Really? I'm jelly. That's super-cool.
1988RedT2 said:
I recall touring the USS North Carolina (BB-55) and seeing the fire control computer and thinking that 1941 was too early for computers. I guess one needs to expand the notion of what exactly a computer is.
A talented team of women, who were around since JPL’s beginnings in 1936 and who were known as computers, were responsible for the number-crunching of launch windows, trajectories, fuel consumption and other details that helped make the U.S. space program a success.
https://www.nasa.gov/centers-and-facilities/jpl/when-computers-were-human/
In reply to aircooled :
Movie- Hidden Figures. Well worth watching.

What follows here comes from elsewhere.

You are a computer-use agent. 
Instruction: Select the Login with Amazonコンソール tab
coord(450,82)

Old school computers still get used 100s of times a day.
Keith Tanner said:
Woody (Forum Supportum) said:
In reply to GameboyRMH :
I have a Curta. It's a beautiful thing.
Really? I'm jelly. That's super-cool.
And cooler still is the fact that I bought it about 25 years ago, from the original owner, a friend of a friend, who bought it around 1965 to use while rallying his 1965 Mustang, which was coincidentally the same year and model as the first car I ever bought. He was a pretty cool guy. His name was Jack.
When there was a fire in my apartment building later that year, I went in to save my daughter's Teddy bear, and my Curta.

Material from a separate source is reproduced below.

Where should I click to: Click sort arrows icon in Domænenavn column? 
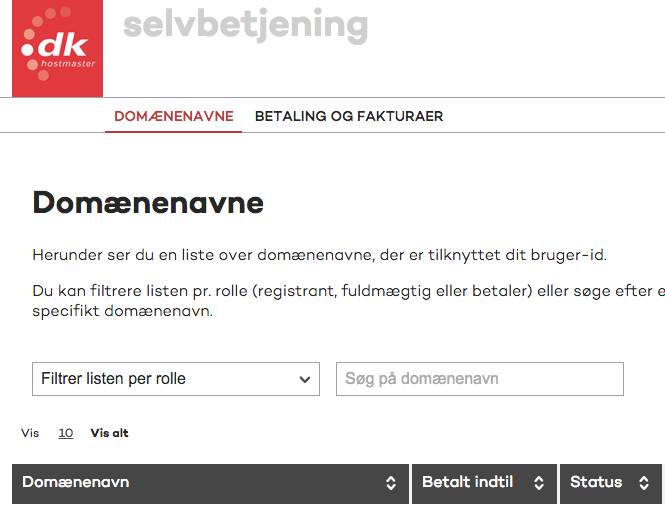click(391, 483)
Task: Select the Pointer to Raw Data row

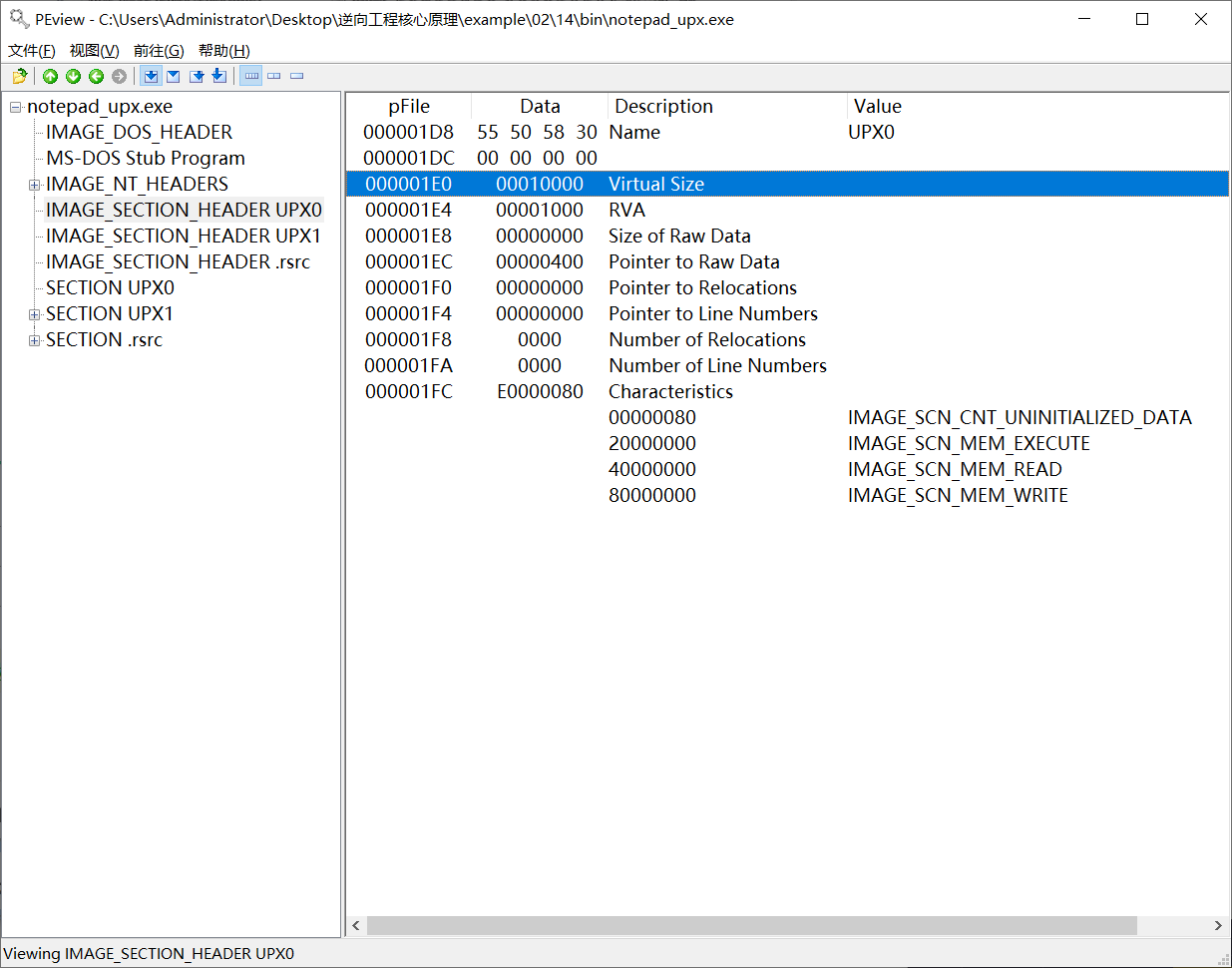Action: [x=693, y=262]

Woody (Forum Supportum) said:
Keith Tanner said:
Woody (Forum Supportum) said:
In reply to GameboyRMH :
I have a Curta. It's a beautiful thing.
Really? I'm jelly. That's super-cool.
And cooler still is the fact that I bought it about 25 years ago, from the original owner, a friend of a friend, who bought it around 1965 to use while rallying his 1965 Mustang, which was coincidentally the same year and model as the first car I ever bought. He was a pretty cool guy. His name was Jack.
When there was a fire in my apartment building later that year, I went in to save my daughter's Teddy bear, and my Curta.
Dude, that's awesome! Well, not that you had a fire, but the Curta and the story behind it :)
When I was a kid maybe in the 5th grade my dad brought home from work over the weekend an electromechanical adding machine that could do multiplication. The first thing I did was type in something like 999 x 999 and hit enter. That poor thing started adding 999 to itself 999 times. Evidently there was no cancel button so my dad had to unplug it and take it into the office supply store and have them somehow reset the thing. Dad wasn't so impressed with me.
1988RedT2 said:
I recall touring the USS North Carolina (BB-55) and seeing the fire control computer and thinking that 1941 was too early for computers. I guess one needs to expand the notion of what exactly a computer is.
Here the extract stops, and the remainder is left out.